*Records to use*.
····················

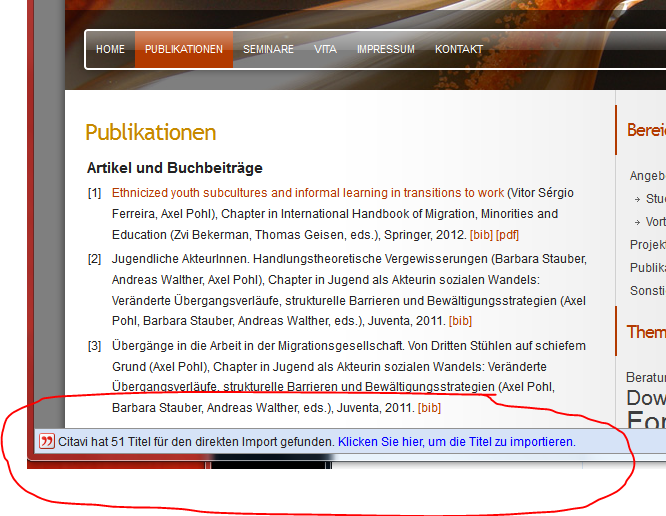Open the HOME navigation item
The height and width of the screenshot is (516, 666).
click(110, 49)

····················

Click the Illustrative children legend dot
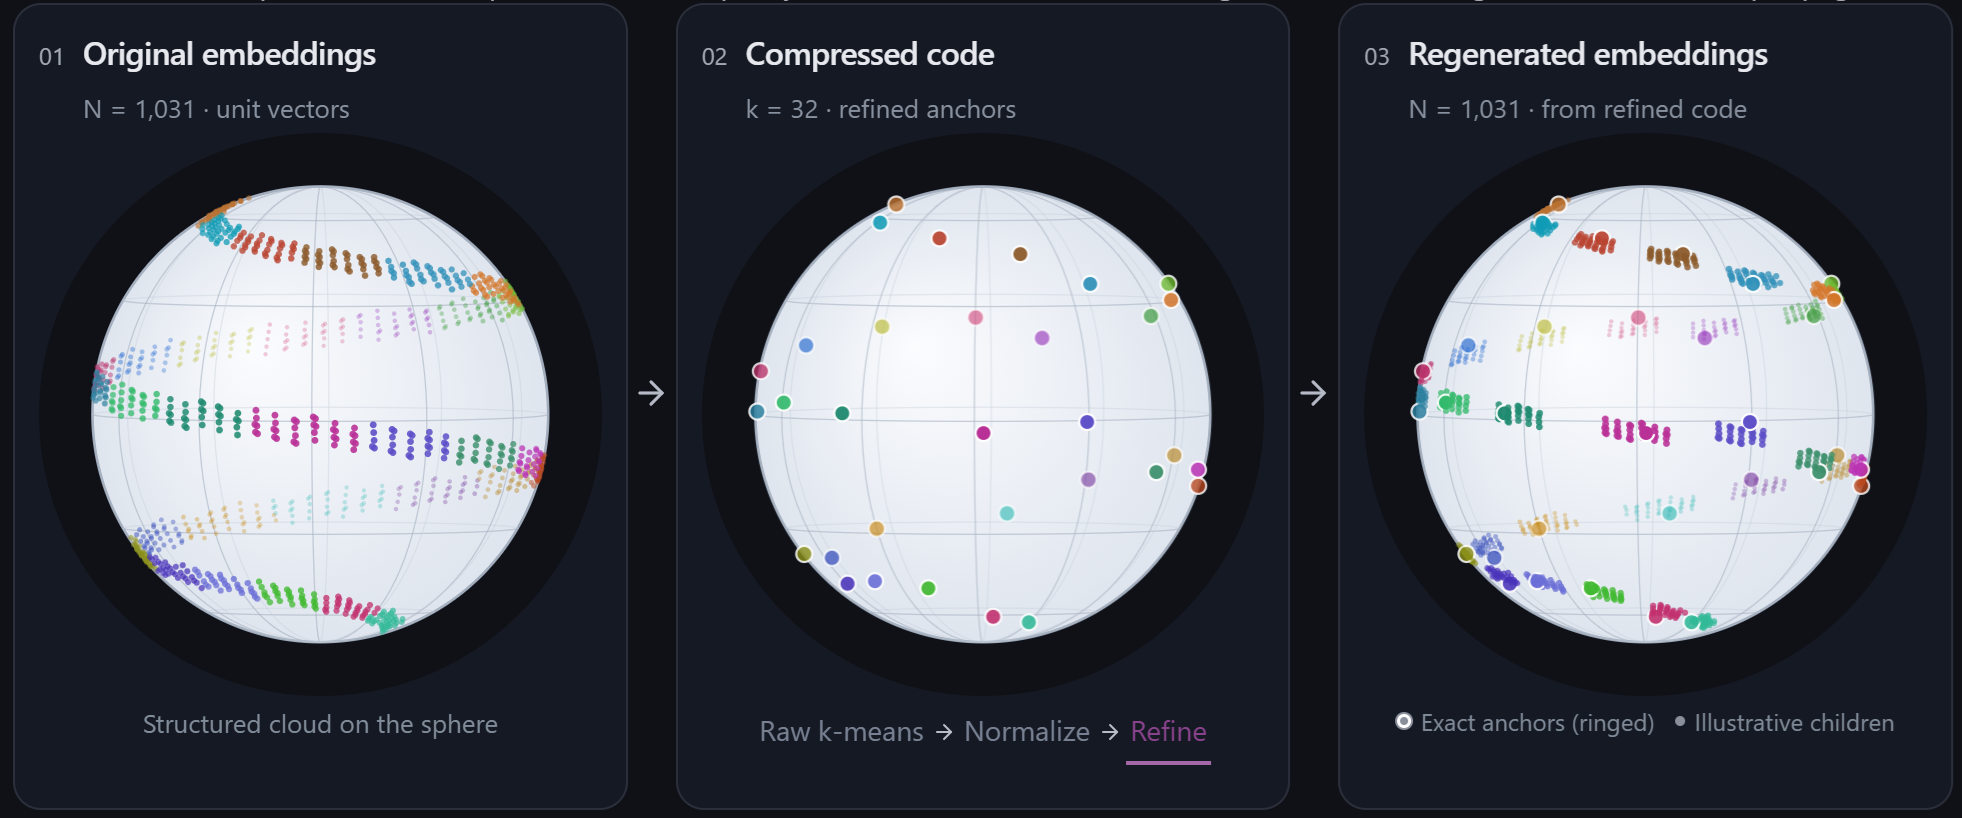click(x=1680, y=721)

····················

*What the exercise asks*.
Substitute "screen capture" for "screenshot" in everything from the line containing "Open the HOME navigation item" down to the line containing "click(110, 49)", keeping all other wording the same. Give only those lines, without the pictures.

*Expected answer*.
Open the HOME navigation item
The height and width of the screen capture is (516, 666).
click(110, 49)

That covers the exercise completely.